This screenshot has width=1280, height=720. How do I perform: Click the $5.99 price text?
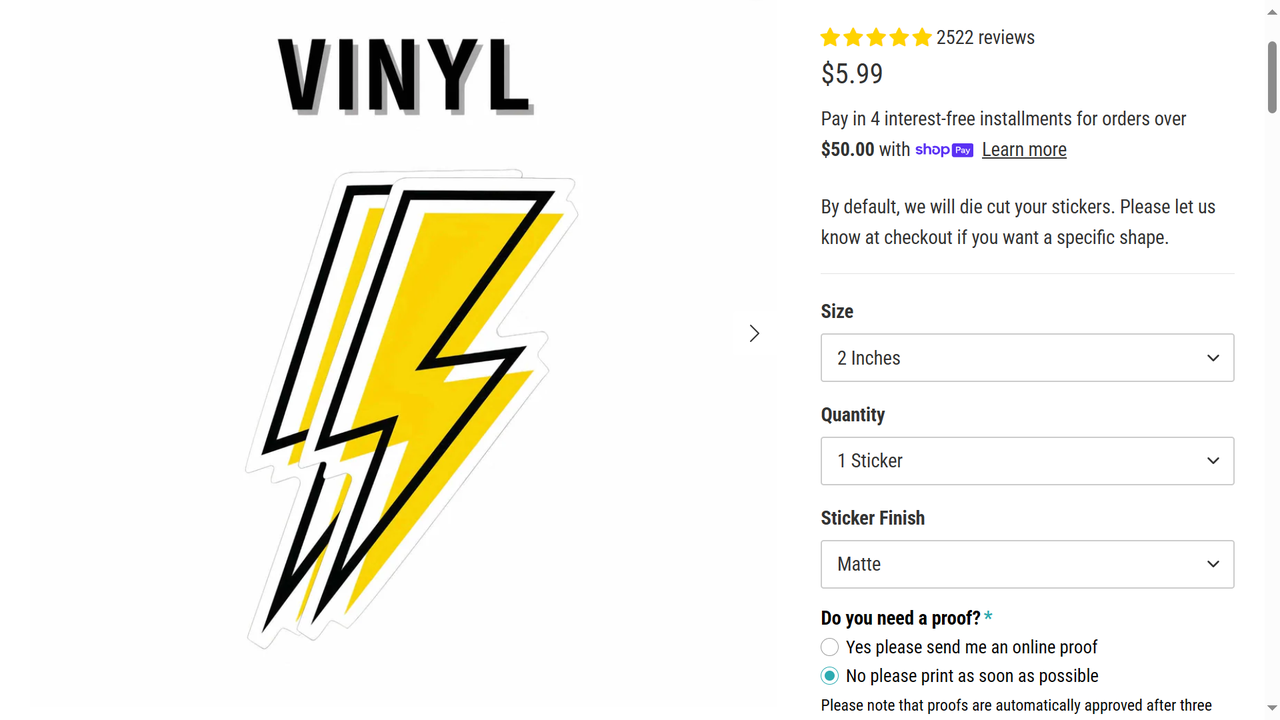click(852, 74)
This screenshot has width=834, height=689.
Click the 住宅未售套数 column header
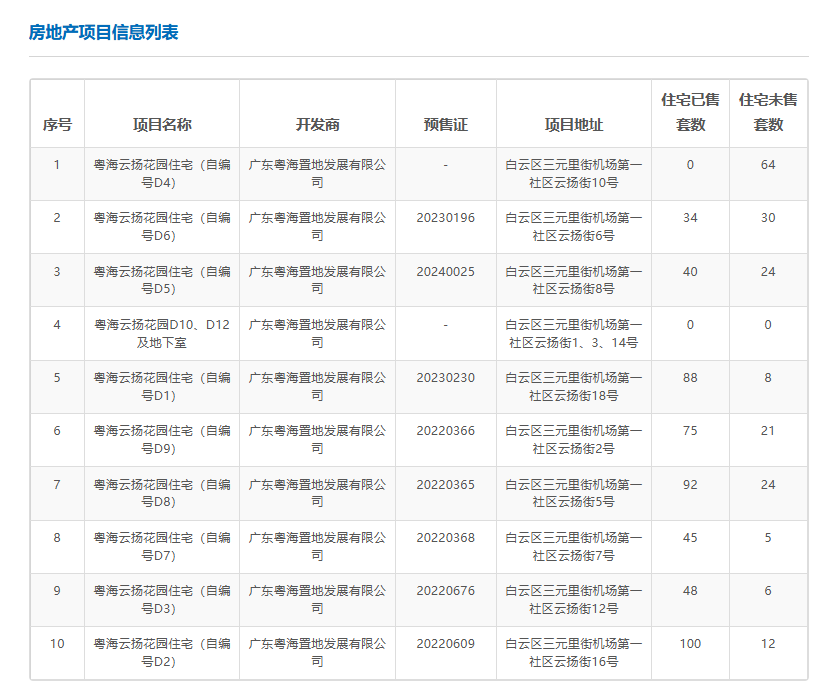coord(768,113)
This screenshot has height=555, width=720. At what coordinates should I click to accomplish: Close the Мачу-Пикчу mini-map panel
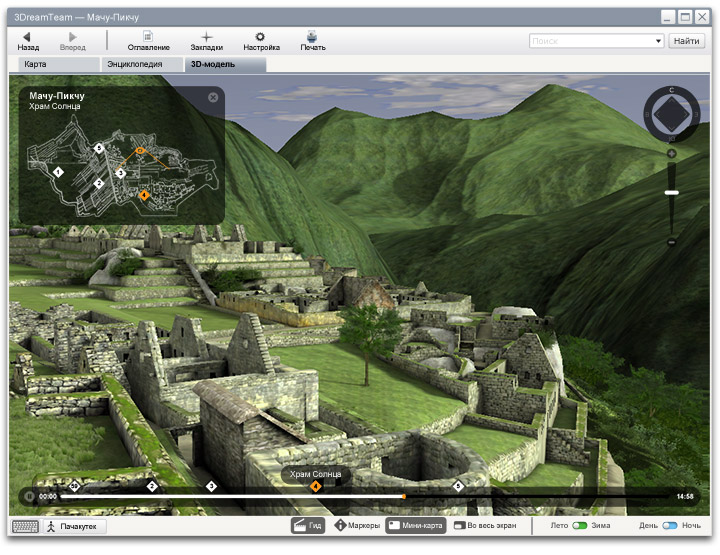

* * * * * * * * *

## WHAT THE TASK REQUIRES
Nothing but the exact text of the records should appear in your answer, with no pictures. Please write it out.

## SOLUTION
This screenshot has width=1280, height=720. How do I perform: Click the $5.99 price text?
click(852, 74)
This screenshot has width=834, height=689.
Click the 住宅未售套数 column header
coord(768,113)
This screenshot has height=555, width=720. At what coordinates should I click to accomplish: Close the Мачу-Пикчу mini-map panel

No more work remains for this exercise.